PROBLEM TO WORK ON: Can you format the lines of the records starting at the line that contains "Where should I click to: Click the Operation" and ending at the line that contains "should pyautogui.click(x=59, y=537)." as a JSON list of strings, one string per line and blank lines left out?

Stored dataset items:
_____

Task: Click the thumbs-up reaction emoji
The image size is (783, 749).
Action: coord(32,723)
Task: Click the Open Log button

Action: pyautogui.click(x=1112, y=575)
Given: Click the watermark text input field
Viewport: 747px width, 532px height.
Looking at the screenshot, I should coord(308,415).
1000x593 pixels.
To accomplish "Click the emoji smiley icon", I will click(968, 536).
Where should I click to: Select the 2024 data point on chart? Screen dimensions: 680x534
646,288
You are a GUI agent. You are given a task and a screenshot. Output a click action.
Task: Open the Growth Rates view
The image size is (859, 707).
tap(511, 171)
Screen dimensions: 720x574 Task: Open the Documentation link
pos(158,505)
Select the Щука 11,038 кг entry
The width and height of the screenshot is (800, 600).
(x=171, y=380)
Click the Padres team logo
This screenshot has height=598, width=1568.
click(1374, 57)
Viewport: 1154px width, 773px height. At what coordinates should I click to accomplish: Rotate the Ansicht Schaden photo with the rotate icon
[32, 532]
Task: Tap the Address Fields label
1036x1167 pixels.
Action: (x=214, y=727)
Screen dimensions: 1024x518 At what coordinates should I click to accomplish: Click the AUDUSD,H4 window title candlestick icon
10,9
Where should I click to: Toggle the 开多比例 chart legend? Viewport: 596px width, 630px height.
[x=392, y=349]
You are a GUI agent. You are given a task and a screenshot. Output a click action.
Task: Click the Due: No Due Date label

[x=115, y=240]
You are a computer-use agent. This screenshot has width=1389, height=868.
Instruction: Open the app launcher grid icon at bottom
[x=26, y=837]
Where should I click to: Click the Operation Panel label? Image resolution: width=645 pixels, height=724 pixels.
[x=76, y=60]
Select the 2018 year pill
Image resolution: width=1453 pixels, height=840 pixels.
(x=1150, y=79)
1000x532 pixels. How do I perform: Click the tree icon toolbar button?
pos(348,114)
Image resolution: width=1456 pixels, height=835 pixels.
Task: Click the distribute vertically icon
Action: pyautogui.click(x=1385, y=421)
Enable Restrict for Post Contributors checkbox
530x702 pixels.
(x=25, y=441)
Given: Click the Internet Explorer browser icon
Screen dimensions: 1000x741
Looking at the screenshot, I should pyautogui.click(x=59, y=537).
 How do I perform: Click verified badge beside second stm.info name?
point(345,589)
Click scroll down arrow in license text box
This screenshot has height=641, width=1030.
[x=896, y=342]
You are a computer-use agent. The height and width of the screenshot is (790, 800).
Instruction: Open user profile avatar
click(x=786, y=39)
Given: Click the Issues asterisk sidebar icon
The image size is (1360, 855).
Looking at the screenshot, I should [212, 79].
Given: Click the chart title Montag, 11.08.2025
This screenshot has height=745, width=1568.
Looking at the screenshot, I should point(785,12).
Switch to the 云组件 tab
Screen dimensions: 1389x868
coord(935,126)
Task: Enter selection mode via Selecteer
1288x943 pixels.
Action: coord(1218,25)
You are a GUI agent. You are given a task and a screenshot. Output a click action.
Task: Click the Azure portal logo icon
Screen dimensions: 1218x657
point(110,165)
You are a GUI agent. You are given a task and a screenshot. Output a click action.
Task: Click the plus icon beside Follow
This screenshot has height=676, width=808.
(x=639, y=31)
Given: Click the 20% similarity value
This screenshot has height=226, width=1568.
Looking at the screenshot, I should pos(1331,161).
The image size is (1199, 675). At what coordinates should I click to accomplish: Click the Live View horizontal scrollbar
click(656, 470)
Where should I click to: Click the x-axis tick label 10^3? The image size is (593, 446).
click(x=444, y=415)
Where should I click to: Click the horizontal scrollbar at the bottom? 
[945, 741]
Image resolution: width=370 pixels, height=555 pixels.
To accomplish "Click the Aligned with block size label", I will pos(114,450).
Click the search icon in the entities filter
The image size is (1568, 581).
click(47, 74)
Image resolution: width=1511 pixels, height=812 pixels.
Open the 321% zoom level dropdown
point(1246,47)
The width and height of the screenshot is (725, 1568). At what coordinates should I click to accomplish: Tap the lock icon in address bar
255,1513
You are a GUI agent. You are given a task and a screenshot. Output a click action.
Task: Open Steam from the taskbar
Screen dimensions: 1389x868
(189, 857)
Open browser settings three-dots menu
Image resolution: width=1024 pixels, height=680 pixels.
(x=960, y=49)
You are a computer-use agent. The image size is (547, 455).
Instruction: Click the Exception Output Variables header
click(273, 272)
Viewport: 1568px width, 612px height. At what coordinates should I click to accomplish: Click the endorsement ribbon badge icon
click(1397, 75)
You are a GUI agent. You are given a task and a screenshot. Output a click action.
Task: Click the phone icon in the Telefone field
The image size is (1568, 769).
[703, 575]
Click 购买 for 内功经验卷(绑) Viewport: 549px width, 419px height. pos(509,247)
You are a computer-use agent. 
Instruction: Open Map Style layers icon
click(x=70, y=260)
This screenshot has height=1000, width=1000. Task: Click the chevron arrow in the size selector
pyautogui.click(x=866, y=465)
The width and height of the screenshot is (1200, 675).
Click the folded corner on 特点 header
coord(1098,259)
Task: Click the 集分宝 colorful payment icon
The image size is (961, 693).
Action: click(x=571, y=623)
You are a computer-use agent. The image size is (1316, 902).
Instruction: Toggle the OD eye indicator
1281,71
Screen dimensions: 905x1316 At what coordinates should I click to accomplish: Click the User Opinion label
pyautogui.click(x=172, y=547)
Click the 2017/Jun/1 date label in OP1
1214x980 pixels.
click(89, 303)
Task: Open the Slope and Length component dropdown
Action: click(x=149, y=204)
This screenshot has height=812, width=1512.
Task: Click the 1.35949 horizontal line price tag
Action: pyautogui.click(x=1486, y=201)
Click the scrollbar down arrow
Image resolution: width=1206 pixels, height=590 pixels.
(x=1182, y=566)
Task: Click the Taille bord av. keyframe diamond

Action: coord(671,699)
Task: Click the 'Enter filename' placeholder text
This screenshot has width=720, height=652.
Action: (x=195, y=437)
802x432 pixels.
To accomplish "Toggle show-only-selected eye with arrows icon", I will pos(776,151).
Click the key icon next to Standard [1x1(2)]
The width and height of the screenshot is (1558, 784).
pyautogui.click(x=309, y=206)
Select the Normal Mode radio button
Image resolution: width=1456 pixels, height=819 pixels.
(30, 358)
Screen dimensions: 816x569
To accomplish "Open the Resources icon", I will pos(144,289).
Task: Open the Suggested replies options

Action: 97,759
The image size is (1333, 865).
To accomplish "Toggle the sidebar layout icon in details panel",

_____

SOLUTION TO THIS PROBLEM:
[
  "Where should I click to: Click the Operation Panel label? Image resolution: width=645 pixels, height=724 pixels.",
  "[x=76, y=60]",
  "Select the 2018 year pill",
  "Image resolution: width=1453 pixels, height=840 pixels.",
  "(x=1150, y=79)",
  "1000x532 pixels. How do I perform: Click the tree icon toolbar button?",
  "pos(348,114)",
  "Image resolution: width=1456 pixels, height=835 pixels.",
  "Task: Click the distribute vertically icon",
  "Action: pyautogui.click(x=1385, y=421)",
  "Enable Restrict for Post Contributors checkbox",
  "530x702 pixels.",
  "(x=25, y=441)",
  "Given: Click the Internet Explorer browser icon",
  "Screen dimensions: 1000x741",
  "Looking at the screenshot, I should pyautogui.click(x=59, y=537)."
]